> REQUIREMENT 1:
Could you copy the nanotube article text word for word, beginning at the words "Now a team led" and stopping after "a centimeter thick."?

> PAGE TEXT:
********

Featured Research

from universities, journals, and other organizations

Crystal defect shown to be key to making hollow nanotubes

Date:
April 22, 2010
Source:
University of Wisconsin-Madison
Summary:
Scientists have no problem making a menagerie of nanometer-sized objects -- wires, tubes, belts, and even tree-like structures. What they sometimes have been unable to do is explain precisely how those objects form in the vapor and liquid cauldrons in which they are made.

Scientists have no problem making a menagerie of nanometer-sized objects -- wires, tubes, belts, and even tree-like structures. What they sometimes have been unable to do is explain precisely how those objects form in the vapor and liquid cauldrons in which they are made.

Now a team led by University of Wisconsin-Madison chemist Song Jin, writing in the journal Science, shows that a simple crystal defect known as a "screw dislocation" drives the growth of hollow zinc oxide nanotubes just a few millionths of a centimeter thick.

********

> REQUIREMENT 2:
Can you quote these lines from the rows exactly, beginning at the line that has "Louis Hansen [370, 286]" and stopping after the line that has "Ted Hurst [370, 134]"?

> A few records:
********

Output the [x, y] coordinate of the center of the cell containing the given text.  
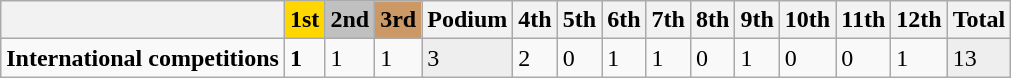
12th [919, 20]
7th [668, 20]
3 [468, 58]
2 [535, 58]
International competitions [143, 58]
1st [304, 20]
3rd [398, 20]
5th [579, 20]
10th [807, 20]
Podium [468, 20]
9th [757, 20]
8th [712, 20]
13 [979, 58]
6th [624, 20]
4th [535, 20]
2nd [350, 20]
11th [864, 20]
Total [979, 20]
Locate the cell with the specified text and output its [x, y] center coordinate. 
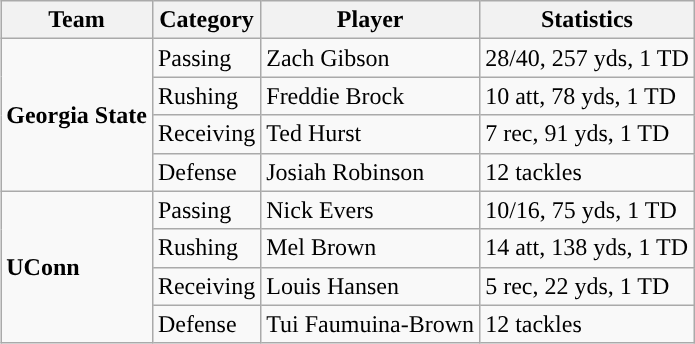
Louis Hansen [370, 286]
Zach Gibson [370, 58]
Freddie Brock [370, 96]
10 att, 78 yds, 1 TD [588, 96]
Mel Brown [370, 248]
Josiah Robinson [370, 172]
7 rec, 91 yds, 1 TD [588, 134]
28/40, 257 yds, 1 TD [588, 58]
Tui Faumuina-Brown [370, 324]
5 rec, 22 yds, 1 TD [588, 286]
14 att, 138 yds, 1 TD [588, 248]
Ted Hurst [370, 134]
Nick Evers [370, 210]
10/16, 75 yds, 1 TD [588, 210]
Category [206, 20]
Player [370, 20]
Team [77, 20]
UConn [77, 267]
Georgia State [77, 115]
Statistics [588, 20]
Pinpoint the cell where the given text exists, returning its (x, y) midpoint coordinate. 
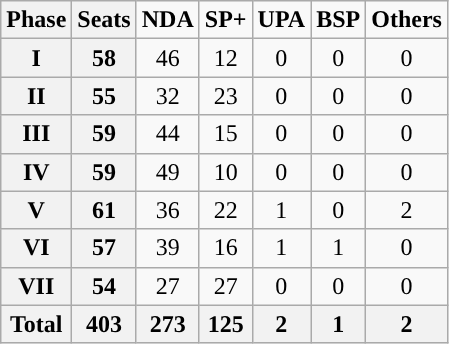
22 (226, 210)
32 (168, 96)
Seats (104, 20)
BSP (338, 20)
55 (104, 96)
VII (36, 286)
15 (226, 134)
57 (104, 248)
Others (407, 20)
SP+ (226, 20)
I (36, 58)
61 (104, 210)
Phase (36, 20)
23 (226, 96)
49 (168, 172)
58 (104, 58)
Total (36, 324)
44 (168, 134)
12 (226, 58)
V (36, 210)
273 (168, 324)
II (36, 96)
54 (104, 286)
10 (226, 172)
46 (168, 58)
III (36, 134)
16 (226, 248)
36 (168, 210)
39 (168, 248)
NDA (168, 20)
403 (104, 324)
UPA (282, 20)
125 (226, 324)
IV (36, 172)
VI (36, 248)
For the text-containing cell, return its midpoint in (x, y) coordinate format. 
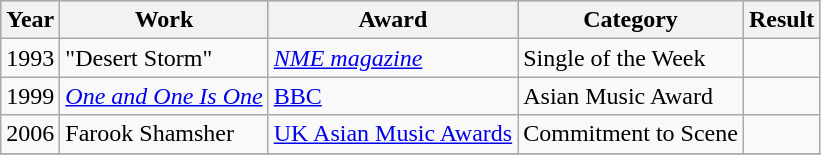
Commitment to Scene (631, 134)
Year (30, 20)
Asian Music Award (631, 96)
Farook Shamsher (164, 134)
Work (164, 20)
UK Asian Music Awards (393, 134)
2006 (30, 134)
BBC (393, 96)
One and One Is One (164, 96)
Award (393, 20)
1993 (30, 58)
Single of the Week (631, 58)
"Desert Storm" (164, 58)
1999 (30, 96)
Result (781, 20)
NME magazine (393, 58)
Category (631, 20)
For the text-containing cell, return its midpoint in [x, y] coordinate format. 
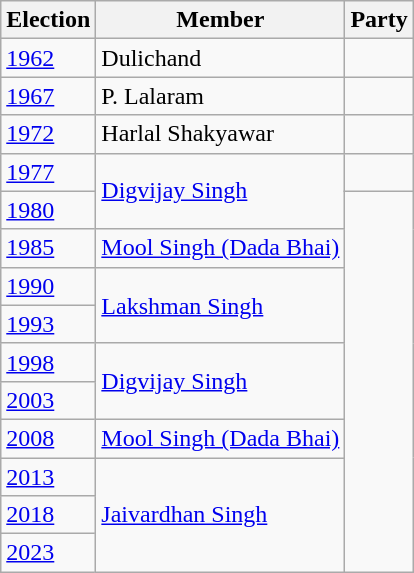
Jaivardhan Singh [220, 515]
2023 [48, 553]
2008 [48, 438]
1977 [48, 172]
1980 [48, 210]
Member [220, 20]
1967 [48, 96]
1990 [48, 286]
1962 [48, 58]
Lakshman Singh [220, 305]
1972 [48, 134]
1998 [48, 362]
1985 [48, 248]
2003 [48, 400]
P. Lalaram [220, 96]
2018 [48, 515]
Party [379, 20]
Harlal Shakyawar [220, 134]
1993 [48, 324]
2013 [48, 477]
Election [48, 20]
Dulichand [220, 58]
Output the (x, y) coordinate of the center of the cell containing the given text.  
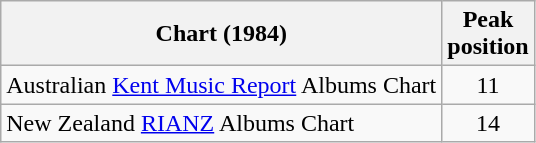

********

> EXERCISE RESULT 1:
Now a team led by University of Wisconsin-Madison chemist Song Jin, writing in the journal Science, shows that a simple crystal defect known as a "screw dislocation" drives the growth of hollow zinc oxide nanotubes just a few millionths of a centimeter thick.

> EXERCISE RESULT 2:
Louis Hansen [370, 286]
Zach Gibson [370, 58]
Freddie Brock [370, 96]
10 att, 78 yds, 1 TD [588, 96]
Mel Brown [370, 248]
Josiah Robinson [370, 172]
7 rec, 91 yds, 1 TD [588, 134]
28/40, 257 yds, 1 TD [588, 58]
Tui Faumuina-Brown [370, 324]
5 rec, 22 yds, 1 TD [588, 286]
14 att, 138 yds, 1 TD [588, 248]
Ted Hurst [370, 134]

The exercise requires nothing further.